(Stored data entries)
BEGIN

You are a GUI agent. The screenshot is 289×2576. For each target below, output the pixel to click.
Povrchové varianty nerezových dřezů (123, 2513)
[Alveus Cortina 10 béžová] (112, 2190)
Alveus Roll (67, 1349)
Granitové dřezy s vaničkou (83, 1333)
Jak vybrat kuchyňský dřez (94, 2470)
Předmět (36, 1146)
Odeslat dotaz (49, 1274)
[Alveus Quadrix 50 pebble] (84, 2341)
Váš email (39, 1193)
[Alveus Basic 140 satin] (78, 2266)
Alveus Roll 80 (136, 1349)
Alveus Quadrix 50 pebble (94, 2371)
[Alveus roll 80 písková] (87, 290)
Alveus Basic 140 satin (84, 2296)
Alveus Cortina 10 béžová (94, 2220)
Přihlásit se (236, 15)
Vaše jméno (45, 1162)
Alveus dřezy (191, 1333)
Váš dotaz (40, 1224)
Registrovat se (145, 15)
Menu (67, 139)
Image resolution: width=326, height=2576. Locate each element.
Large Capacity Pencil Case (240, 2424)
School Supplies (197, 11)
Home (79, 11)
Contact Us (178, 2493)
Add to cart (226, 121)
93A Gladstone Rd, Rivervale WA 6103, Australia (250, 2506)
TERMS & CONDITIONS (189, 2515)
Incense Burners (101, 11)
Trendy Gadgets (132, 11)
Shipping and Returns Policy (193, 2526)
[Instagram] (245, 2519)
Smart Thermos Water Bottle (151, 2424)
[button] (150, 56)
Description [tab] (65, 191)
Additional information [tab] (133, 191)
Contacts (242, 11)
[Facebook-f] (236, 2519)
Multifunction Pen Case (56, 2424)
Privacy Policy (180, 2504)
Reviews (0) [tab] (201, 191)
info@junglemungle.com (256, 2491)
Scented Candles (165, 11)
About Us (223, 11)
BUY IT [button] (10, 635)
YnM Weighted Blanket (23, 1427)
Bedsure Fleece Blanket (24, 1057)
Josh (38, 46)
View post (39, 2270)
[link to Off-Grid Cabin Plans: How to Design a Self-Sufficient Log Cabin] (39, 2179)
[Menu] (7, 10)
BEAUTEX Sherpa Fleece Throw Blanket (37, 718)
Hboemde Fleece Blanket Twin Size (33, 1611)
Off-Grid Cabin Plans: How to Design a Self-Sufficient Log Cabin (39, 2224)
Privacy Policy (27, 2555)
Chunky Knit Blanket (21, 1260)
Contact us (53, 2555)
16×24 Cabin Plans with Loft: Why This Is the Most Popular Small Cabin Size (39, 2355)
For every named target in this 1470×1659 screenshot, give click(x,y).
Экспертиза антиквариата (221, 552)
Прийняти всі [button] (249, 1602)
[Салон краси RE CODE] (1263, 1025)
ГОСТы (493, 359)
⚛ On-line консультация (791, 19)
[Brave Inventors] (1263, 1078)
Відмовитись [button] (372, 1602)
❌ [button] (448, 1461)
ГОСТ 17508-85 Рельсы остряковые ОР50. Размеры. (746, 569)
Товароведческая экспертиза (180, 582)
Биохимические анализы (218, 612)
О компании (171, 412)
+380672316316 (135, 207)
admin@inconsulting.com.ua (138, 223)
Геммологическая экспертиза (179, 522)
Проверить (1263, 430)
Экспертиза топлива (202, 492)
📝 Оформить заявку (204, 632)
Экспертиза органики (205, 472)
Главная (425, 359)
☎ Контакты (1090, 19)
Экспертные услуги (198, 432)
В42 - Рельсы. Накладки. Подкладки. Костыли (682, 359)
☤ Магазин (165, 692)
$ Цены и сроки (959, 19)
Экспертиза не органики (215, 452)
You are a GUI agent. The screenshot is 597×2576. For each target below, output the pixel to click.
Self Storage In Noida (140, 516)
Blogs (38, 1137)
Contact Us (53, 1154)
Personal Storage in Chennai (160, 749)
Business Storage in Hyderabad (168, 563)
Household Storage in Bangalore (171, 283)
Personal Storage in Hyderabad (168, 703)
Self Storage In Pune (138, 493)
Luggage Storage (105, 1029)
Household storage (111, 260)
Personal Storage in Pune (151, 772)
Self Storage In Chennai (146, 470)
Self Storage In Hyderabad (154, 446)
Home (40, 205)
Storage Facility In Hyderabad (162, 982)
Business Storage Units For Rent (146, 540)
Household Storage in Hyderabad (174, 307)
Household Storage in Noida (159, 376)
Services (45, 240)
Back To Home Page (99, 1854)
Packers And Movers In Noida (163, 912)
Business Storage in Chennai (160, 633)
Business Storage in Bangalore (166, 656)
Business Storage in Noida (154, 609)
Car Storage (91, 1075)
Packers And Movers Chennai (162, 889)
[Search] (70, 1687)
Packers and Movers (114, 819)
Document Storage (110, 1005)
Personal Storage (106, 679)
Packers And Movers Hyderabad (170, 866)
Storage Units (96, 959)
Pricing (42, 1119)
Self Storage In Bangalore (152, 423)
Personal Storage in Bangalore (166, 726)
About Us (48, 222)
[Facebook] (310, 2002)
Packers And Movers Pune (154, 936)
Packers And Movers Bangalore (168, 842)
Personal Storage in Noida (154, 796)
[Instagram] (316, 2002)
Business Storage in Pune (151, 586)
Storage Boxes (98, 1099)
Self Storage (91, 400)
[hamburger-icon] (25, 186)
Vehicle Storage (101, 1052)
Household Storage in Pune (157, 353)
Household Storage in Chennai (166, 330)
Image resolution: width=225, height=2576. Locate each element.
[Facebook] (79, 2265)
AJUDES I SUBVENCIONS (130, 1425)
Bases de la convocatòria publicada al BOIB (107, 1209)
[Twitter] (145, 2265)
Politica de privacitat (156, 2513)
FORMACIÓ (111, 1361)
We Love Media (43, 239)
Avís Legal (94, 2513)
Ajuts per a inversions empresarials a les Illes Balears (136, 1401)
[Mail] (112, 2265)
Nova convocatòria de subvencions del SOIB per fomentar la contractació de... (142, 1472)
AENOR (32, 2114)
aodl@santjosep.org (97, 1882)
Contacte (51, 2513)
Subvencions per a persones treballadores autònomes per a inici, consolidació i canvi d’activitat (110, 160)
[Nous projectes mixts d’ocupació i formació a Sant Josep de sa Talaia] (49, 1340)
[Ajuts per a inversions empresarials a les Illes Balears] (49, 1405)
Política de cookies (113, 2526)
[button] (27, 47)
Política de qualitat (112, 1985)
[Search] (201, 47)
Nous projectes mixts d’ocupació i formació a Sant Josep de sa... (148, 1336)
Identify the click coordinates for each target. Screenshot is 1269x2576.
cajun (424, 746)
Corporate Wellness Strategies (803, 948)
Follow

END

**Exercise**
Pull out all lines from the entries above in which the word "Рельсы" appears.

**Result for this task**
ГОСТ 17508-85 Рельсы остряковые ОР50. Размеры. (746, 569)
В42 - Рельсы. Накладки. Подкладки. Костыли (682, 359)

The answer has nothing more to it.